Così delineati l’oggetto della tutela penale e la collocazione sistematica in funzione anticipatoria della tutela apprestata dalla fattispecie in esame, deve essere richiamato il condiviso orientamento di legittimità che, in relazione all’art. 353 cod. pen., ha affermato il principio secondo il quale non integrano il delitto di turbata libertà degli incanti le condotte impeditive o turbative tenute durante l’espletamento delle procedure di concorso per l’accesso ai pubblici impieghi o relative alla mobilità del personale tra diverse amministrazioni, essendo la previsione incriminatrice funzionale al regolare svolgimento dei soli procedimenti finalizzati all’acquisizione di beni e servizi ed ostando, in via generale, all’estensione applicativa della norma, per via di un’inammissibile interpretazione analogica “in malam partem”, il principio di tassatività e determinatezza della fattispecie penale (Sez. 6, n. 26225 del 10/05/2023, Rv. 285528); ancora, non è configurabile il delitto di turbata libertà degli incanti nel caso di procedure di concorso finalizzate al reclutamento di docenti universitari, posto che la norma incriminatrice, nel riferirsi testualmente a nozioni tecniche dal significato infungibile, indicato nel codice degli appalti e nella normativa di settore di cui al r. d. n. 2440 del 1923 e al r. d. n. 827 del 1924, circoscrive la tutela alle sole procedure finalizzate alla cessione di beni o all’affidamento all’esterno dell’esecuzione di un’opera o della gestione di un servizio e non ai concorsi per il reclutamento del personale docente delle università, caratterizzati dalla valutazione di offerte che si risolvono nell’attività pregressa del candidato (Sez. 6, n. 32319 del 24/05/2023, Rv. 284945); infine, in tema di turbativa d’asta, le procedure concorsuali per l’assunzione di personale da parte dello Stato e delle sue articolazioni non possono essere ricondotte alla nozione di “gara” di cui la pubblica amministrazione si avvale per la cessione di beni ovvero per l’affidamento all’esterno dell’esecuzione di un’opera o la gestione di un servizio, ostandovi il dato testuale dell’art. 353 cod. pen. – facente tassativo riferimento alle gare nei “pubblici incanti e nelle licitazioni private per conto di pubbliche amministrazioni” -e, dunque, il divieto di analogia “in malam partem” (Sez. 6, n. 38127 del 24/05/2023, Rv. 285274).
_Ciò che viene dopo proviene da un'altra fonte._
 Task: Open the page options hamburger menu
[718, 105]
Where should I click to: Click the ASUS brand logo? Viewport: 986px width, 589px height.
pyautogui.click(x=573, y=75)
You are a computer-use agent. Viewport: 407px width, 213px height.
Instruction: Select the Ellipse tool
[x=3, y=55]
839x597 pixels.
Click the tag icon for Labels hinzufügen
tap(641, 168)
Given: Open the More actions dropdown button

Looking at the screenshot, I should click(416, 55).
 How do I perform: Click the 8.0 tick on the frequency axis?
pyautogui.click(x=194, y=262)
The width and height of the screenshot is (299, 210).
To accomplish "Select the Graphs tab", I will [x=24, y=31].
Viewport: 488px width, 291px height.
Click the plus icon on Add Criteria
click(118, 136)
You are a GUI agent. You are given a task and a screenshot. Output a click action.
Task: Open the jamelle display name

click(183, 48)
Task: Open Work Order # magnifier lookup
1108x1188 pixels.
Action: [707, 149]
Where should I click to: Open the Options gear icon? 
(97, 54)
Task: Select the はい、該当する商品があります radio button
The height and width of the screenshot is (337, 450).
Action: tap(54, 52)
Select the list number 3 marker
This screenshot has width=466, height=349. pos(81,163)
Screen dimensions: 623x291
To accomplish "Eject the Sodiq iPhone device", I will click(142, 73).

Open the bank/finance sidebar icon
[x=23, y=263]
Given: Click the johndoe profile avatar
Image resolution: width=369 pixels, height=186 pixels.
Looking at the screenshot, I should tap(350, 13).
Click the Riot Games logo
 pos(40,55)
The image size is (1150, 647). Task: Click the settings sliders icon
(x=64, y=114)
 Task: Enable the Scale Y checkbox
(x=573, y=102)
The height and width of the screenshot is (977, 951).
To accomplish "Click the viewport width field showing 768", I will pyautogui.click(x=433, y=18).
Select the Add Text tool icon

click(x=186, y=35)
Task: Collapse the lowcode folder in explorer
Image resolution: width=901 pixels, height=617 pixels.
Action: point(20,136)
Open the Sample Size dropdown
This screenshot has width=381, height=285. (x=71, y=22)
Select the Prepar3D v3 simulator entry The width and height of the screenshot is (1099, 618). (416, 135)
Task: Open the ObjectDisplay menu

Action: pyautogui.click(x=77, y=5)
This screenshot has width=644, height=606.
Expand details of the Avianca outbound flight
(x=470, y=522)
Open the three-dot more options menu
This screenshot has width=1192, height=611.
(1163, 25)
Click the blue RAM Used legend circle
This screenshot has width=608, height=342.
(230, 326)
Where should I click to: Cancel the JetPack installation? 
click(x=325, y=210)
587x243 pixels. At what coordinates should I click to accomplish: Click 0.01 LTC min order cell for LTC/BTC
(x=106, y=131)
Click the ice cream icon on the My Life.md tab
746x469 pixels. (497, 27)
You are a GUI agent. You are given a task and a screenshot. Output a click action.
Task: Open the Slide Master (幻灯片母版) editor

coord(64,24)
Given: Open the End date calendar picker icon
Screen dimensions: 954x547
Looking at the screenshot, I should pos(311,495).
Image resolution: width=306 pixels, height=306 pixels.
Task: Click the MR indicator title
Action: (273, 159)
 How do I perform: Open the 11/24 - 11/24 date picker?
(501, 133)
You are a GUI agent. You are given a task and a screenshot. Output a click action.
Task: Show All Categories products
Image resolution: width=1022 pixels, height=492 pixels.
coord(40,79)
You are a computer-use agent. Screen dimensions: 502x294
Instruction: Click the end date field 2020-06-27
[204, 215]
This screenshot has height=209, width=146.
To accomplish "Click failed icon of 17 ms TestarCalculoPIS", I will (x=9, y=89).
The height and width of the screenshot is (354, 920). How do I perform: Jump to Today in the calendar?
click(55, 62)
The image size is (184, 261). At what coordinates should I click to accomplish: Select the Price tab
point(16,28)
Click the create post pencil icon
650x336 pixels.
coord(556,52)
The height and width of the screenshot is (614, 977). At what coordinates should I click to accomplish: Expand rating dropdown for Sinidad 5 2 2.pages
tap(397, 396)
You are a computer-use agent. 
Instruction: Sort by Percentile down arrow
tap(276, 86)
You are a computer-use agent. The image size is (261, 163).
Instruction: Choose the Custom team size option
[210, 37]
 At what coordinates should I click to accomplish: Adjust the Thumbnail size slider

La ratio espressa dall’orientamento richiamato, riguardante la fattispecie di cui all’art. 353 cod. pen., deve essere applicata anche alla diversa fattispecie dell’art. 353-bis cod. pen. contestata nella vicenda in esame.

L’evidente raccordo di tale fattispecie in funzione anticipatoria rispetto a quella dell’art. 353 cod. pen., impone di escludere la sua applicazione al concorso pubblico per la designazione di un dirigente sanitario, non essendo sufficiente il richiamo alla esistenza di una procedura di valutazione comparativa finalizzata alla sua designazione, non avendo riguardo tale scelta alla individuazione di un “contraente” per cessione di beni o all’affidamento all’esterno dell’esecuzione di un’opera o della gestione di un servizio.

Questa radicale ragione che esclude la ipotizzabilità del reato di cui all’art. 353-bis cod. pen. nel caso di specie assorbe, quindi, le censure proposte dal ricorrente, determinando l’annullamento della ordinanza impugnata e della ordinanza genetica limitatamente al reato in esame.